# Latakia Aversion Therapy



## Pugsley (Jul 12, 2009)

I don't like latakia. There's a soapy taste I get whenever I smoke it that I find very unpleasant. I know, however, that because of this, I am missing out on a great number of highly recommended tobaccos. So, my plan is to start with flavorful blends with very small amounts of latakia and see if in time I can get past this. I now smoke almost exclusively VA, VA/Per and some burley blends. What would you recommend as a good blend to start with?


----------



## Mad Hatter (Apr 8, 2007)

Maybe you could buy some blending latakia and add a little to what you already smoke to see if you can find a liking for it. I don't really know of any blends that are super lite on latakia. I favored the latakia/virginia blends or balkan blends when I liked latakia


----------



## Mitch (Oct 2, 2009)

McB Plumcake has a small amount of latakia.


----------



## RJpuffs (Jan 27, 2008)

I can't stand the taste of latakia either. To me, it tastes like salted fish, yuck! uke:


----------



## indigosmoke (Sep 1, 2009)

I enjoy latakia blends while I am smoking them, I just wish the room didn't smell like a rotting corpse when you come back in 20 minutes later. :bounce:


----------



## Pugsley (Jul 12, 2009)

indigosmoke said:


> I enjoy latakia blends while I am smoking them, I just wish the room didn't smell like a rotting corpse when you come back in 20 minutes later. :bounce:


Maybe I need to rethink whether I'm really missing anything here.


----------



## indigosmoke (Sep 1, 2009)

Pugsley said:


> Maybe I need to rethink whether I'm really missing anything here.


Nah...go ahead and try them. Just smoke them outside! Seriously, have you tried Frog Morton? Latakia for sure but a very mild blend nevertheless.


----------



## slyder (Mar 17, 2009)

Now i love latakia. Dunhill 965, Frog Morton are 2 really good ones. I have been digging the Pipe & Cigars bulk matches for 965 and EMP. Just got their Sunjammer which is similar to 965 but its sweeter and the latakia isnt as strong.


----------



## StufnPuf (Oct 8, 2009)

I second EMP its awesome!


----------



## Mad Hatter (Apr 8, 2007)

Pugsley said:


> Maybe I need to rethink whether I'm really missing anything here.


The only thing you're missing is the experience, nothing more IMO


----------



## Requiem (Dec 6, 2008)

I don´t enjoy perique very much, so I don´t smoke it. Well, I have some St. James Flake in a mason jar and every 3 months or so I have a little bowl of it, just to see if my taste changes. Obviously, there are many praised blends of the stuff, but there are so many good ones of virginias, orientals and englishes that I don´t feel I'm missing something.
Bottom line is to smoke what one enjoys the most, although being open to periodical experiences is a good thing. 

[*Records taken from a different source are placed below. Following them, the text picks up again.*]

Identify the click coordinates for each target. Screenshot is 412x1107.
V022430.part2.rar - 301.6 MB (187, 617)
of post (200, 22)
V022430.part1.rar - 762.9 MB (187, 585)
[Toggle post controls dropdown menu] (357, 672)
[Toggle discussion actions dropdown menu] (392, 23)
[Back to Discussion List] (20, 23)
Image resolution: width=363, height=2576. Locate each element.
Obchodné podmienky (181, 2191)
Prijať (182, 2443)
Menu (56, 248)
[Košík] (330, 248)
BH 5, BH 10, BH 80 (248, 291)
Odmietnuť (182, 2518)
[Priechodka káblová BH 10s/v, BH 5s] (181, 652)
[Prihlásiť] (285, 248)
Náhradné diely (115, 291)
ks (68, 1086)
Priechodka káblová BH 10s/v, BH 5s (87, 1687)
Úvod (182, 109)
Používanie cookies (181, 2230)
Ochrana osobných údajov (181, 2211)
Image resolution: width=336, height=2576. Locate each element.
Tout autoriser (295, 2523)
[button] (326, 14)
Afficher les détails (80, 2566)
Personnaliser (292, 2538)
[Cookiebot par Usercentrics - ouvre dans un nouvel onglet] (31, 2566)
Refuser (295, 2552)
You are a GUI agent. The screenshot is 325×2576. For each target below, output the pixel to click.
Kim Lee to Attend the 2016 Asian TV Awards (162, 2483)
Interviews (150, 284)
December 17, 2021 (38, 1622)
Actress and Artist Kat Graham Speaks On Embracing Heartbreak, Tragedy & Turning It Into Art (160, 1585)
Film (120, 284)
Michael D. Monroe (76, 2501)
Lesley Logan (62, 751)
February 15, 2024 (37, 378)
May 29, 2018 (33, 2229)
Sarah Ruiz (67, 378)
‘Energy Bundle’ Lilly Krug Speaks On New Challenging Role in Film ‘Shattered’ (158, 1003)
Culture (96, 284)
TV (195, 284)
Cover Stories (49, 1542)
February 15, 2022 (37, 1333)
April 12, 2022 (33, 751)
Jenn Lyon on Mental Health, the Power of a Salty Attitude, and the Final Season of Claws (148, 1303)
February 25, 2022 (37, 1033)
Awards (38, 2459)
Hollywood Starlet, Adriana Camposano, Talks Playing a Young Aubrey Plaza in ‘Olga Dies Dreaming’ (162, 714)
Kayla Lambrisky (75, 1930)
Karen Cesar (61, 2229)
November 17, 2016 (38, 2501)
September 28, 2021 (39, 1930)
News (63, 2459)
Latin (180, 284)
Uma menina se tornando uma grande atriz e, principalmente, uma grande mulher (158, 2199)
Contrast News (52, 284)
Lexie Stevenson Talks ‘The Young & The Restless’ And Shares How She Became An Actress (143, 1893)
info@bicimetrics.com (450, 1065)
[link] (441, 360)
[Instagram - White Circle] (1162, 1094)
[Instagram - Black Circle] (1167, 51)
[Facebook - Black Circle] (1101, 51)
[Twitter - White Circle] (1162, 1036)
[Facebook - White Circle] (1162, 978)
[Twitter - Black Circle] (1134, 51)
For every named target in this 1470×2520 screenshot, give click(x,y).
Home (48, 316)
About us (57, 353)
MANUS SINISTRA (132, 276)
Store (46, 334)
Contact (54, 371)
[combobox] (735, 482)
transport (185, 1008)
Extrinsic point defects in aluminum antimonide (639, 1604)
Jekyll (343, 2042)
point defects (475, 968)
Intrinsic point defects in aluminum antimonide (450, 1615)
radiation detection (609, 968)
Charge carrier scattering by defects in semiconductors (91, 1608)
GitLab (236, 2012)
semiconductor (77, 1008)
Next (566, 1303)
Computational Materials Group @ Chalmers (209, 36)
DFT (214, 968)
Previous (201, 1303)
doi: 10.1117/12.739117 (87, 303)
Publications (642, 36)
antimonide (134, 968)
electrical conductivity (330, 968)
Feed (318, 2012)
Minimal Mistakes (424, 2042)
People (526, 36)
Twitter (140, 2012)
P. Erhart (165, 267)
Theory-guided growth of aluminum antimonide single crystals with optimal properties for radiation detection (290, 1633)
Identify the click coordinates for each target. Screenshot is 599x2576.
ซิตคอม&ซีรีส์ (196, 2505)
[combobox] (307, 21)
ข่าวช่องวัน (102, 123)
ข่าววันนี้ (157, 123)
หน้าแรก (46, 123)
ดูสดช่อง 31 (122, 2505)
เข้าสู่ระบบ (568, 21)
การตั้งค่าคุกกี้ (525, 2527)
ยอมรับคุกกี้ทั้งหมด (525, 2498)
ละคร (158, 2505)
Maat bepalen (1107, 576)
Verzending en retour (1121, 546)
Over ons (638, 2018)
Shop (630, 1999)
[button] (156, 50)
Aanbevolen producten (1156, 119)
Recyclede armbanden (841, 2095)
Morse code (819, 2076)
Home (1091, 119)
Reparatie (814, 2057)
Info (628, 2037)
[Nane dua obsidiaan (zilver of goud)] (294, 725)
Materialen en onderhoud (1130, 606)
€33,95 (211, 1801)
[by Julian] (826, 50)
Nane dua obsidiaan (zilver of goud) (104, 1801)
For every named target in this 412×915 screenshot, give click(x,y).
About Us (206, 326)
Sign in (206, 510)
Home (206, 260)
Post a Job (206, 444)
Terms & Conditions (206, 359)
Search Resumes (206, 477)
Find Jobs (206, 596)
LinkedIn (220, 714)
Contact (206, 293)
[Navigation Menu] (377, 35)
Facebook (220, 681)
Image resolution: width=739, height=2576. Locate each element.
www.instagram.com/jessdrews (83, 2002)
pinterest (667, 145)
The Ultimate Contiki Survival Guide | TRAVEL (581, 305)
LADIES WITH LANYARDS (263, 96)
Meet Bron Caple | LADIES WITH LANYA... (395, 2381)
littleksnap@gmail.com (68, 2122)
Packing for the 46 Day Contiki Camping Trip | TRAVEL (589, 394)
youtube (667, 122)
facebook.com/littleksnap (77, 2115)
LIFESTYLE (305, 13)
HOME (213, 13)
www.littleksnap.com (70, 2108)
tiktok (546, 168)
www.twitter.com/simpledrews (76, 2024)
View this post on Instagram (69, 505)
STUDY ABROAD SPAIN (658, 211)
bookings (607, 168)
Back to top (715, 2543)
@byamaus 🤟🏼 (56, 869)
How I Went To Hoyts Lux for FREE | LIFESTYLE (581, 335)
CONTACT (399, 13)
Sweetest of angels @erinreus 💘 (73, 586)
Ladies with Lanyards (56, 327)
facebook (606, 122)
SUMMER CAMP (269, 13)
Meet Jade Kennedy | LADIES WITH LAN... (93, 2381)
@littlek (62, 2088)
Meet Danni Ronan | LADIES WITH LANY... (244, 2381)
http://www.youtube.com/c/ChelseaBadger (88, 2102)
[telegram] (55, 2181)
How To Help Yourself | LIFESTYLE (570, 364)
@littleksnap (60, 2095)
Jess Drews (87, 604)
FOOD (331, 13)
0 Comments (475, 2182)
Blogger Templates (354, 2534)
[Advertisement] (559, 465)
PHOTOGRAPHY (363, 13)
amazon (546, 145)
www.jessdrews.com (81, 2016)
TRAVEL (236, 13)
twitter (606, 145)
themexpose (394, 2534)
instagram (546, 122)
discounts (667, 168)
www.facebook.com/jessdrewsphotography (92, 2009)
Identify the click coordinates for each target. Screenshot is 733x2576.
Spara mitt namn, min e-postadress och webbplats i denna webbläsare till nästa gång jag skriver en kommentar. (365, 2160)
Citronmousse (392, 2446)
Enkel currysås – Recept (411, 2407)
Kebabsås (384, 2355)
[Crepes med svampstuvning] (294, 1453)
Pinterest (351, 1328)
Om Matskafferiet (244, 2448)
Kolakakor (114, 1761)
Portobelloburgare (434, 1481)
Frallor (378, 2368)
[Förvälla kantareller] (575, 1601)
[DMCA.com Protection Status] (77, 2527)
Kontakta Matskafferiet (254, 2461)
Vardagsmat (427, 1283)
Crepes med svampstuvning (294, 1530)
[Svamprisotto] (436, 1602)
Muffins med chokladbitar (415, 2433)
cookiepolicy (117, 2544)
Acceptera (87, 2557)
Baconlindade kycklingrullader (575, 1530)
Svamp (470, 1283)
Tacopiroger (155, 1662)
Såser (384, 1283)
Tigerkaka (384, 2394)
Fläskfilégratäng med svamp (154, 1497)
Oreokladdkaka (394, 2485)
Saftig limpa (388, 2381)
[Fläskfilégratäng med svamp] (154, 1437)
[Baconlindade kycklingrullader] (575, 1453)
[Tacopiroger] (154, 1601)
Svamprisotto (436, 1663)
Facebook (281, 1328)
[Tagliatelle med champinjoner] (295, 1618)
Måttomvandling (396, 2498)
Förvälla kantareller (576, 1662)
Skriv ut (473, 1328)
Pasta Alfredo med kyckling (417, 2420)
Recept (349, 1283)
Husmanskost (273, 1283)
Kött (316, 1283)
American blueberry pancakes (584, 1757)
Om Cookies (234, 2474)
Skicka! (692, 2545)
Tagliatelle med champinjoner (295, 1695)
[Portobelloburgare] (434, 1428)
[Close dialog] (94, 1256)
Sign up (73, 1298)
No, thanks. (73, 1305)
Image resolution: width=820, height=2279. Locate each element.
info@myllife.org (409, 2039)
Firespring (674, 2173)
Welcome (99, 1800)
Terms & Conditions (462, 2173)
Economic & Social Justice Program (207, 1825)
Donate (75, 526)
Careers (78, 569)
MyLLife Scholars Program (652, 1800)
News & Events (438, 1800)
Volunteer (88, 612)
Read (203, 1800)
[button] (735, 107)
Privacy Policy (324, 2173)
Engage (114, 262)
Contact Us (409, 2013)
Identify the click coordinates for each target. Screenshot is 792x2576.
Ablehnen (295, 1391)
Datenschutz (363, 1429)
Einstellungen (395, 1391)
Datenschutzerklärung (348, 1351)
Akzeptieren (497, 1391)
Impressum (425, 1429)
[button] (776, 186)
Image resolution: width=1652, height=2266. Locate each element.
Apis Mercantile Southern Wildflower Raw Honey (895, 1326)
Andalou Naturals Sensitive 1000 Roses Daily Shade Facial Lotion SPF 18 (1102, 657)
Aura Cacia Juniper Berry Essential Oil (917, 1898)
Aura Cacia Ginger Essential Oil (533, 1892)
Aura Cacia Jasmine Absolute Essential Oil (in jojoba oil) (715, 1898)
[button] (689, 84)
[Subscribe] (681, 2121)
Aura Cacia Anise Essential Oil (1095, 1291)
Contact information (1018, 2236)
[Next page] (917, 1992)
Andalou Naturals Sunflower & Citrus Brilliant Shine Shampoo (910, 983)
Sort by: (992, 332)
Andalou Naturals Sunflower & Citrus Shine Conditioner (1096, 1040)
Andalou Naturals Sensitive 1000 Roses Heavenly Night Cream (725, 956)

About blends with low latakia content... I like EMP, but IMO it tastes a little like cigarettes (which some people dislike). Never tried Plumcake, but for what I read it could be a good option for you. Frog Morton on the Town has a marshmellow sweetness (maybe you would enjoy that, I don´t know). There's also SG's Navy Flake, which I never tried either, but it's an unusual VA/Latakia flake cased with rum.


----------



## michwen (Oct 9, 2008)

Mad Hatter said:


> The only thing you're missing is the experience, nothing more IMO


I agree, why smoke something you dont like? It´s like when you where a kid and your parents forced you to eat something you didn´t like, you don´t eat that know, do you? I sure don´t!


----------



## juni (Oct 16, 2009)

I mixed a tiny amount of Squadron Leader with Amphora at first to mellow the taste out. Having said that, if you don't like latakia - don't get Squadron Leader.


----------



## commonsenseman (Apr 18, 2008)

I would also recomment trying Frog Morton, it's quite mild & has a very nice smokiness to it. My top 3 Latakia tobaccos are Spillman's, Frog Morton, & Westminster, in no particular order.

Keep in mind I don't smoke Latakias too much, only once or twice a week, I have been enjoying that Old Dublin though!

If you would like I'd be more than willing to send you a few samples to try so you don't have to commit to full tins.


----------



## SmokinJohnny (Jan 21, 2009)

Dan Tobacco Gordon Pym has a small amount of latakia. It's a tasty, cool burning, mellow english/balkan blend. It's an excellent smoke and I love it. It's also easy to load and light and it stays lit with very little effort.


----------



## Pugsley (Jul 12, 2009)

michwen said:


> I agree, why smoke something you dont like? It´s like when you where a kid and your parents forced you to eat something you didn´t like, you don´t eat that know, do you? I sure don´t!


I didn't like beer the first time I tried it, but to my great good fortune, (and to the detriment of my ever-expanding waistline), I did learn to love it.


----------



## dmkerr (Oct 27, 2008)

If you don't like latakia, there's no real reason to force it upon yourself. But if you must, I think Mad Hatter's suggestion of getting a tin of blending latakia (straight latakia) and adding it to whatever blends you like is a good one.

On the other hand, it may be the other oriental tobaccos that you don't like. In a balkan blend, there may be one or more orientals along with the latakia. So trying a few puffs of straight latakia or mixed 50-50 with a straight virginia might help you pin down if it's latakia or something else that you don't like.


----------



## Pugsley (Jul 12, 2009)

dmkerr said:


> If you don't like latakia, there's no real reason to force it upon yourself.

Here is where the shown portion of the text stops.